UNFPA’s deployment of these ‘surge’ midwives augments the work of local maternal and reproductive health care providers in Vanuatu, in support of the ongoing emergency response and recovery efforts by the Ministry of Health (MOH). Five Fijian retired midwives who arrived in Vanuatu on 23 March, were first deployed to the country’s main referral hospital, Vila Central Hospital in the capital, and provided antenatal care, labour and delivery, postnatal care, family planning, and gender-based violence (GBV) services.  They were then deployed also to the worst-hit and hardest-to-reach areas of Epi and Shepherd islands in Shefa Province as part of MOH’s Emergency Medical Outreach teams.

In just five weeks after arrival, these midwives reached close to 1,500 individuals with maternal, SRH, and GBV services. They conducted awareness, counselling, and information sessions to the cyclone-affected women, young people and other community members, promoting safe motherhood, and protection from GBV. The midwives also delivered long-acting reversible family planning options, such as Jadelle implants that prevent unintended pregnancy for up to five years. 


Midwives Kinsena Bolalevu and Emele Naiceru inserting Jadelle implants.

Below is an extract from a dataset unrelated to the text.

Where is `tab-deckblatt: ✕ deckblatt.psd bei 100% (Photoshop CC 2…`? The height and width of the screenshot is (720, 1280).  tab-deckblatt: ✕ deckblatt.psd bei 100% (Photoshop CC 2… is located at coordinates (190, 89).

At the Vila Central Hospital, one of the UNFPA-deployed midwives, Kinsena Bolalevu was helping a 30-year-old woman from the cyclone-hit island of Efate, a mother of two and the sole breadwinner for her family, by inserting a Jadelle implant. Kinsena’s colleague, Midwife Emele Naiceru was assisting a 29-year-old mother of five, who travelled all the way to the Hospital from an outer island of Tanna to receive a repeat dose of the contraceptive that she had been using which is effective for three months. Emele inserted a Jadelle implant for her. “I did not know there are other longer-acting family planning methods. With this [Jadelle], I can now reduce my travel expenses to the hospital, and use the saved money to give more support to my children,” the mother said to Midwife Emele, full of smiles in joy. In addition to giving the implant, Emele also counselled the mother on pap smears and self-breast examinations. With more knowledge about family planning and about their own body and health, women in Vanuatu can make better choices for themselves and their families. 

This is not the first time that UNFPA Pacific assists with the surge deployment of midwives during emergencies in the Pacific, as it was carried out also in response to the measles outbreak in Samoa in 2019, as well as to Tropical Cyclones Yasa and Ana in Fiji in 2021-2022. This initiative underscores the significance of the roles that skilled reproductive, maternal and newborn health professionals play in providing life-saving care and building resilience of climate crisis-affected communities to build back better, addressing the so-called humanitarian-development nexus.

Every two minutes, a woman dies due to pregnancy or childbirth somewhere in the world. Globally, there is a shortage of 900,000 midwives. Across the 14 Pacific Island Countries and Territories that UNFPA Pacific serves, there are a total of some 15,000 health workers who are involved in the provision of reproductive, maternal, newborn, child, and adolescent health services, but only 10% are nurse-midwives.  Addressing this deficit could prevent two-thirds of maternal and newborn deaths, and stillbirths. On the International Day of the Midwife, let us reappraise and celebrate the invaluable contributions of midwives like Kinsena and Emele, who save and transform lives, even in the most challenging circumstances. UNFPA is committed to advancing midwifery in over 125 countries, including in the Pacific, by strengthening quality education and mentoring, regulations and workforce policies, building strong national associations of midwives, and promoting more resources allocation and financing for midwifery.